I have parsed each of the 60,000 abstracts through C&C and BOXER, and have obtained some promising results. For the moment, I am just using their parts of speech, entity recognition tags, and words/lemmas from the C&C xml output. I prepare each of the abstracts by combining the abstract information in the CSV file and the parsed xml, find the words lemma, some currency operations, sentiwordnet scores and then serialise the object. After that, I can quickly load the serialised objects and analyse them (10,000 takes approx 2 minutes for analysis). I then write the features and annotations to a file for SVM Multiclass to learn from.
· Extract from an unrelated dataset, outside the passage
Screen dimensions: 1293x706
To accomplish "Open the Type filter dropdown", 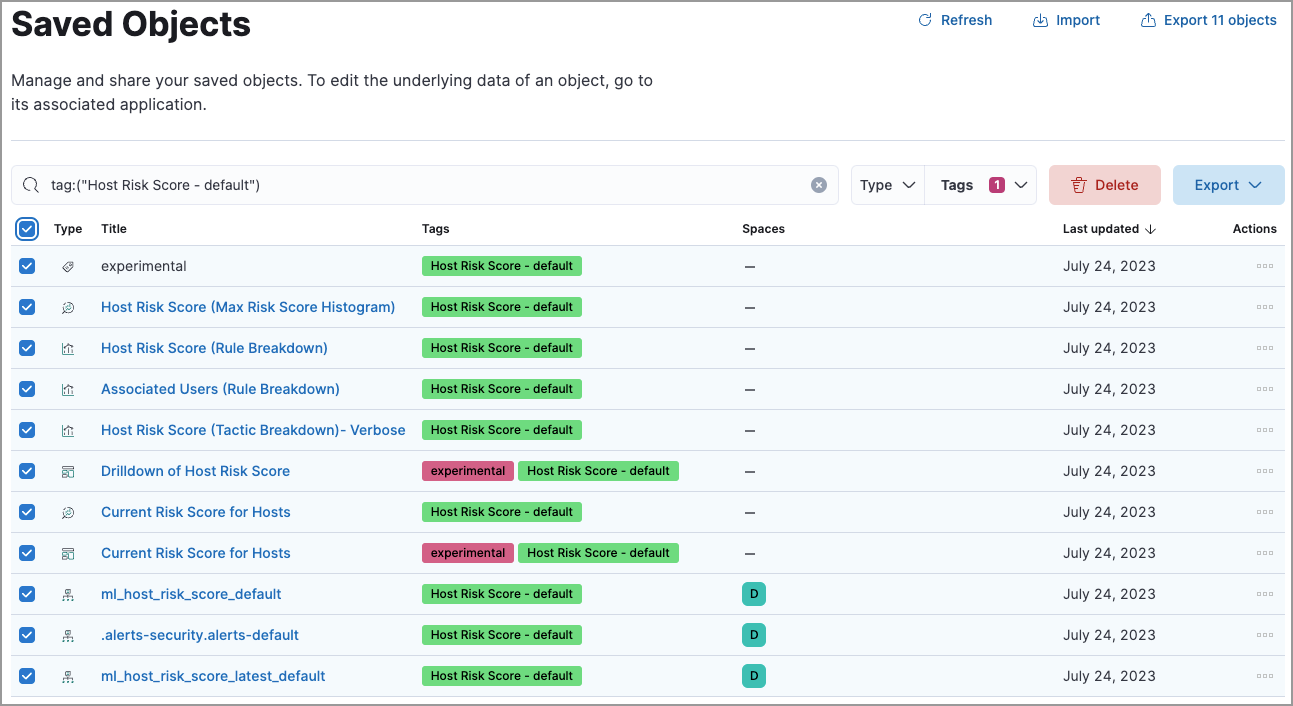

Using 10,000 annotated abstracts, I split the data into 20% test, 80% train. I will soon implement code so I can do a 10-fold cross-validation (splitting the data 10 times into 10%/90% parts). This will get me more rounded results.
Current results are:
per class precision: 0.577354048964 overall precision: 0.581120943953
per class recall: 0.558885065227 overall recall: 0.581120943953
per class fscore: 0.542291224417 overall fscore: 0.581120943953
So with an F-score of 54% there is still a lot of improvement needed to obtain more substantial results. More experimenting with the features is needed - at the moment I'm using the top 1000 unigram, bigram and trigram words, and finance, economic and accounting gazetteers for feature inclusion. More work is need on the contextual features around these important terms.